Uexpectedly, the enriched genes of ribosome in KEGG pathway were highest in 2 precancerous lesions, A and IBD, and lowest in cancer as suggested by GOTM analysis when we compared among these 4 libraries. Ribosome proteins, the major components of ribosome which is the protein synthesis center in a cell, play critical roles in physiological and pathological situations. The fundamental physiological function of colonocytes is secretion, which involves many ribosomes, as evidenced by electronic microscopy. In addition, there is highly active renewal and proliferation in crypt cells. But in cancer, this secretary capability was lost or or impaired due to dedifferentiation, resulting in the limited enrichment of ribosome genes in cancers despite that other oncogenic proteins might be actively synthesized with the absolute number of ribosome genes remaining high. This hypothesis was supported by a recent immunohistochemical study, in which 10 of 12 ribosome proteins were stained stronger in normal mucosa than in colon cancers [22]. As in adenoma and IBD, 2 intermediate states between normal mucosa and cancers, we hypothesized that the ability of secretion largely remained and that there was additional new protein synthesis to maintain the transformed phenotype in IEN or dysplasia. In our previous analysis on differentially expressed genes between colonic adenoma-normal mucosa, 6 out of 62 differentially expressed genes were ribosome proteins [23]. Ribosome protein S11 and L7 were upregulated in colonic adenomas rather than in normal mucosa or cancers as indicated by microarray [24]. An early study also demonstrated that increased mRNA levels of several ribosomal proteins were present in colorectal tumors and polyps [25]. All these findings implicated that increased synthesis of ribosomes might be an important indicator of precursor lesions of colorectal cancers.

Other findings in this study were also intriguing. Genes in the process of the KEGG Glycolysis/Gluconeogenesis pathway were significantly more enriched in adenomas and IBD than in cancers. This is consistent with a recent report on ApcMin/+ mouse model of colon tumours (26). Aberrant glucose metabolism might be emerged in the precancerous stage, earlier than before expected. Five thioredoxin family members were present in library A. These enriched genes might play important roles in anti-oxidative injury, inhibition of apoptosis, cell proliferation and differentiation [27, 28]. Totally, 111 7-transmembrane receptor (rhodopsin family) superfamily members were found in cancers.

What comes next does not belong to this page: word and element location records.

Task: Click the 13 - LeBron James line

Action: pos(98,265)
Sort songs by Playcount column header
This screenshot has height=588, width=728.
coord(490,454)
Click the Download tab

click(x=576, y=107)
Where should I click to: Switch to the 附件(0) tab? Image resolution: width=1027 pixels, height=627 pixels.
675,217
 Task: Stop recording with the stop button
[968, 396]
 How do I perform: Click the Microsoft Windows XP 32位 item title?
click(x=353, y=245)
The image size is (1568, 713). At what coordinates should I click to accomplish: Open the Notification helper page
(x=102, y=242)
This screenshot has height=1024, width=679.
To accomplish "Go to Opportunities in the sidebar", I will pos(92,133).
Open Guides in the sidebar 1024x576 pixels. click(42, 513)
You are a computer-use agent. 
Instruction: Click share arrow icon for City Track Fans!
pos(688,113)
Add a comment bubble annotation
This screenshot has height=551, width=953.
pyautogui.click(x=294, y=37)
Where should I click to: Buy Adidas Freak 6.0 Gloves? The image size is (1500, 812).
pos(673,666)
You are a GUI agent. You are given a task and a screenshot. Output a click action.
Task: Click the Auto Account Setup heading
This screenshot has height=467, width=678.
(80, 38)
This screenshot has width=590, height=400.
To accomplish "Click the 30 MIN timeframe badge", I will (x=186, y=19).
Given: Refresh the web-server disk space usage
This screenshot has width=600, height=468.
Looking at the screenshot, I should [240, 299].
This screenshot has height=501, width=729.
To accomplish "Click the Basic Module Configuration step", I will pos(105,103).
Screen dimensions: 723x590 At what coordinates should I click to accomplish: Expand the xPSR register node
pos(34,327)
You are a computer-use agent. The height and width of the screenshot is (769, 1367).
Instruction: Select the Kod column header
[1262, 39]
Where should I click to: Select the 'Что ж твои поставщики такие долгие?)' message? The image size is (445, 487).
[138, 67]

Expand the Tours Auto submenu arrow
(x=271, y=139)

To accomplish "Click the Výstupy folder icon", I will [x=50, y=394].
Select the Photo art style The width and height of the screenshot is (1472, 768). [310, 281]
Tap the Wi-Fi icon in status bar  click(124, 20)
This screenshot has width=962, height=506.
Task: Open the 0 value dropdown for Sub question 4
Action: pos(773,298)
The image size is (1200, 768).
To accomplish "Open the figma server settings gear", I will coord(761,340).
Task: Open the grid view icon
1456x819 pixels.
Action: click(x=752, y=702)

Small GTP-binding protein-coupled receptors, endocrinal or neuroendocrinal receptors, and cytokine receptors were included in this catalogue. Their role in colon cancer was well documented recently [29, 30].

Finally, we analyzed the expression of 8 putative genes in colorectal cancers. The preliminary data suggested that all these genes were variably expressed in cancer tissues and cell lines. Particularly, SOX9 was upregulated in most colorectal cancers. It is in consistent with our latest immunostaining results (unpublished data), indicating that SOX9 may play oncogenic roles and serve as an independent adverse prognosticator in colorectal cancers. A recent study revealed that SOX9 was an intestinal crypt specific transcription factor and downstream target of β-catenin [31]. SOX9 may thus be a potential target gene for prognostic assessment and therapeutic intervention in colorectal cancers.

Conclusion

In this study, genome-wide transcriptome overview of colorectal cancers and their precursors were mined from dbEST using an in-house GetUni software. Landscaping the terrain of the transcriptome, new scopes in the initiation and development of colon cancers were implicated. We confirmed that colorectal cancers are genetically heterogeneous. The interactive network among these genes in colorectal cancers became more complicated due to frequent alternative splicing. Aberrations of the ribosome and glycolysis pathway might be early indicators of precursor lesions in colon cancers. Thus, the electronic gene expression profile could be used to highlight the integral molecular events in colorectal cancers. However, more effort should be put into elucidating the regulatory network among these genes via a strategy of system biology, integrating colorectal specific gene expression microarray, microfluidic card Q-PCR and proteomics study.